Melamine is the new scam of choice, they say, because urea — another nitrogen-rich chemical — is illegal for use in pig and poultry feed and can be easily detected in China as well as in the United States.

“People use melamine scrap to boost nitrogen levels for the tests,” said the manager of the animal feed factory. “If you add it in small quantities, it won’t hurt the animals.”

The manager, who works at a small animal feed operation here that consists of a handful of storage and mixing areas, said he has mixed melamine scrap into animal feed for years.

He said he was not currently using melamine. But he then pulled out a plastic bag containing what he said was melamine powder and said he could dye it any color to match the right feed stock.

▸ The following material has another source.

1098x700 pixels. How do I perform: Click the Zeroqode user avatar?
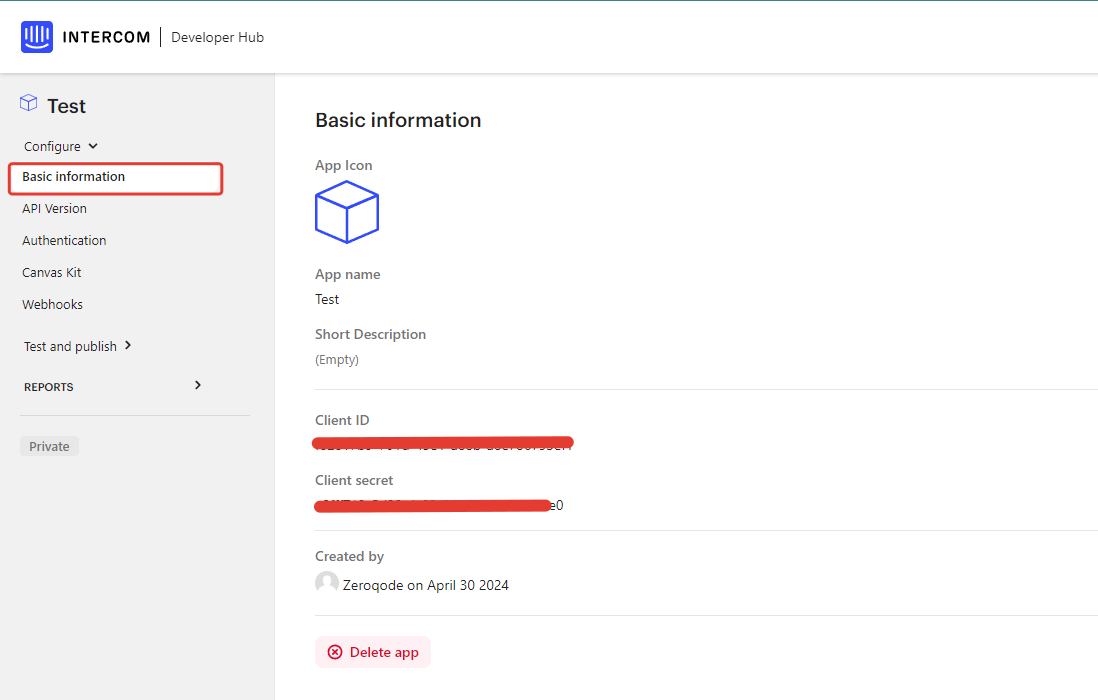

He said that melamine used in pet food would probably not be harmful. “Pets are not like pigs or chickens,” he said casually, explaining that they can afford to eat less protein. “They don’t need to grow fast.”

The resulting melamine-tainted feed would be weak in protein, he acknowledged, which means the feed is less nutritious.

But, by using the melamine additive, the feed seller makes a heftier profit because melamine scrap is much cheaper than soy, wheat or corn protein.

“It’s true you can make a lot more profit by putting melamine in,” said another animal feed seller here in Zhangqiu. “Melamine will cost you about $1.20 for each protein count per ton whereas real protein costs you about $6, so you can see the difference.”

Feed producers who use melamine here say the tainted feed is often shipped to feed mills in the Yangtze River Delta, near Shanghai, or down to Guangdong Province, near Hong Kong. They also said they knew that some melamine-laced feed had been exported to other parts of Asia, including South Korea, North Korea, Indonesia and Thailand.

Evidence is mounting that Chinese protein exports have been tainted with melamine and that its use in agricultural regions like this one is widespread. But the government has issued no recall of any food or feed product here in China.

Indeed, few people outside the agriculture business know about the use of melamine scrap. The Chinese news media — which is strictly censored — has not reported much about the country’s ties to the pet food recall in the United States. And few in agriculture here do not see any harm in using melamine in small doses; they simply see it as cheating a little on protein, not harming animals or pets.

As for the sale of melamine scrap, it is increasingly popular as a fake ingredient in feed, traders and workers here say.

At the Hebei Haixing Insect Net Factory in nearby Hebei Province, which makes animal feed, a manager named Guo Qingyin said: “In the past melamine scrap was free, but the price has been going up in the past few years. Consumption of melamine scrap is probably bigger than that of urea in the animal feed industry now.”

And so melamine producers like the ones here in Zhangqiu are busy.

A man named Jing, who works in the sales department at the Shandong Mingshui Great Chemical Group factory here, said on Friday that prices have been rising, but he said that he had no idea how the company’s melamine scrap is used.

“We have an auction for melamine scrap every three months,” he said. “I haven’t heard of it being added to animal feed. It’s not for animal feed.”